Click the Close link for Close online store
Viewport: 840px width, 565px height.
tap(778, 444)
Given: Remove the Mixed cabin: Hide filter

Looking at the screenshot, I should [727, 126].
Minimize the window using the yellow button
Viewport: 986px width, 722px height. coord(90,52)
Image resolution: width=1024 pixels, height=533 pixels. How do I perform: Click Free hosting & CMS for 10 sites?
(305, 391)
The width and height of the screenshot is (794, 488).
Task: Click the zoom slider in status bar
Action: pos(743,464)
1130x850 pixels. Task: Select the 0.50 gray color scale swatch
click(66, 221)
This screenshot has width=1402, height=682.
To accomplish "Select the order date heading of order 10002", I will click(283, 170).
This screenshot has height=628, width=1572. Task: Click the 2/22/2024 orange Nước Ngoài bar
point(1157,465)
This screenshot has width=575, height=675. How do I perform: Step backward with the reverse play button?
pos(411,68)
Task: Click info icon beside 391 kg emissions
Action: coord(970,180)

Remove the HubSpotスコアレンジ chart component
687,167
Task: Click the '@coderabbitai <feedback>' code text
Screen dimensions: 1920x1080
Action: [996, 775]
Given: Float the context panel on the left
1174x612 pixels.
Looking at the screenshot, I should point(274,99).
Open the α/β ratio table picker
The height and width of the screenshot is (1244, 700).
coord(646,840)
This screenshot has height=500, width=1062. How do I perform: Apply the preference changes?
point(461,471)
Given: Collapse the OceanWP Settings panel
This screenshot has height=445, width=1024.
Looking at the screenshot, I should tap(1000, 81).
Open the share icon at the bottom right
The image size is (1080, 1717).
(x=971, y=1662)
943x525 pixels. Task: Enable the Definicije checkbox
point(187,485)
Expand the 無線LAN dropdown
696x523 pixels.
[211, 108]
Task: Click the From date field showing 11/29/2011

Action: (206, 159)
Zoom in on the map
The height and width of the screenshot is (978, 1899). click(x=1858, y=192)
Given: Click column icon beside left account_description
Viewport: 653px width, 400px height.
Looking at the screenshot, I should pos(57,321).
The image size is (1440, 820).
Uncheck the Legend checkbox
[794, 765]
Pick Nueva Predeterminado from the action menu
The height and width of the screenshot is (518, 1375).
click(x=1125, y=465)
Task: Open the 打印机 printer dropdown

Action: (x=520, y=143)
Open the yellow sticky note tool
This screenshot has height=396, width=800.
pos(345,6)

· · · ·

*YOUR OBJECTIVE*
In the material above, transcribe exactly the lines beginning at the one with "Screen dimensions: 1920x1080" and ending at the one with "Given: Click column", both included.

*ANSWER BELOW*
Screen dimensions: 1920x1080
Action: [996, 775]
Given: Float the context panel on the left
1174x612 pixels.
Looking at the screenshot, I should point(274,99).
Open the α/β ratio table picker
The height and width of the screenshot is (1244, 700).
coord(646,840)
This screenshot has height=500, width=1062. How do I perform: Apply the preference changes?
point(461,471)
Given: Collapse the OceanWP Settings panel
This screenshot has height=445, width=1024.
Looking at the screenshot, I should tap(1000, 81).
Open the share icon at the bottom right
The image size is (1080, 1717).
(x=971, y=1662)
943x525 pixels. Task: Enable the Definicije checkbox
point(187,485)
Expand the 無線LAN dropdown
696x523 pixels.
[211, 108]
Task: Click the From date field showing 11/29/2011

Action: (206, 159)
Zoom in on the map
The height and width of the screenshot is (978, 1899). click(x=1858, y=192)
Given: Click column icon beside left account_description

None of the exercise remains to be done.